Sen. Orrin Hatch (R-UT), a leading critic of the Obama Administration’s decision to gut welfare reform, visited Heritage to “fact check the fact checkers” on the controversial directive from the Department of Health and Human Services. He detailed areas in which self-appointed arbiters have gotten their facts wrong.
Following Hatch’s remarks, panelists including Heritage’s Robert Rector, blogger Mickey Kaus and Kay Hymowitz of the Manhattan Institute, exploreed other areas where the “fact checkers” don’t have their facts right.
Under the Obama Administration’s new policy, announced on July 12, states could receive waivers that would be inconstant with the welfare reform law’s performance measures. Rector, who played an instrumental role in the 1996 law, has argued the waiver policy not only undermines the success these standards helped to bring about, but also violates the letter and intent of the law.

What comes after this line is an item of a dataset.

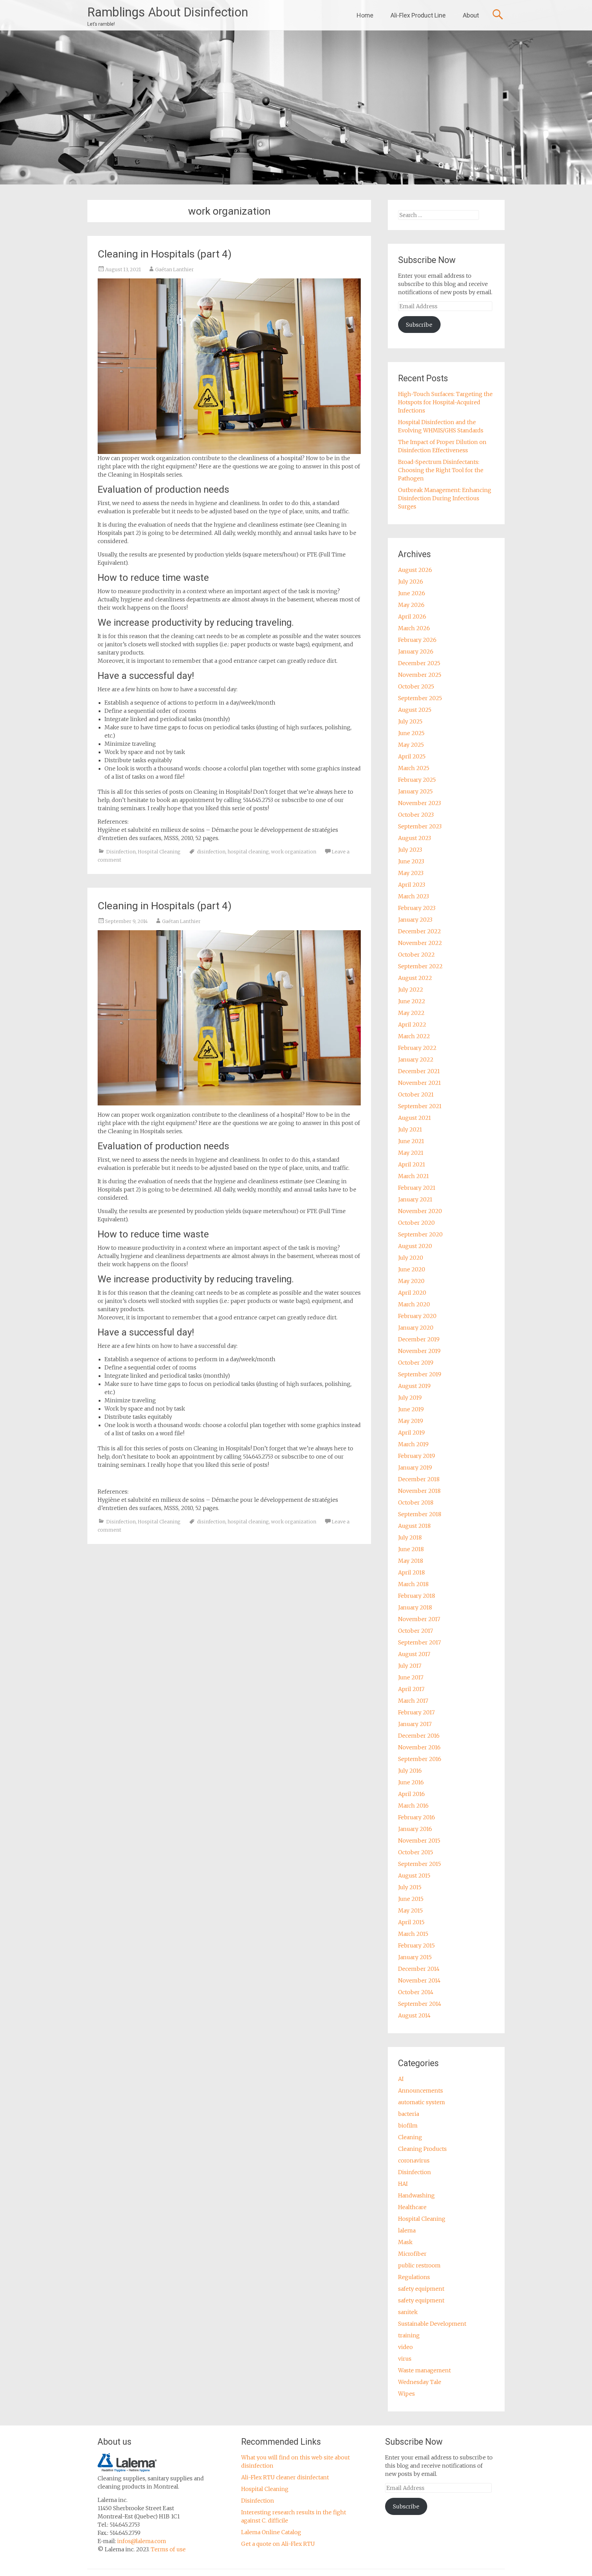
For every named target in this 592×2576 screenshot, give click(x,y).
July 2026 (410, 581)
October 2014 (415, 1992)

“Gutting welfare work requirements with the stroke of a pen and without congressional input is simply unacceptable and cannot be allowed to stand,” Hatch said in a statement released July 18. “Neither the Obama Administration nor any administration should have the power to unilaterally change the law as it sees fit.”
As a result of the 1996 reforms, stagnant welfare rolls experienced unprecedented declines. Millions of families left welfare for jobs.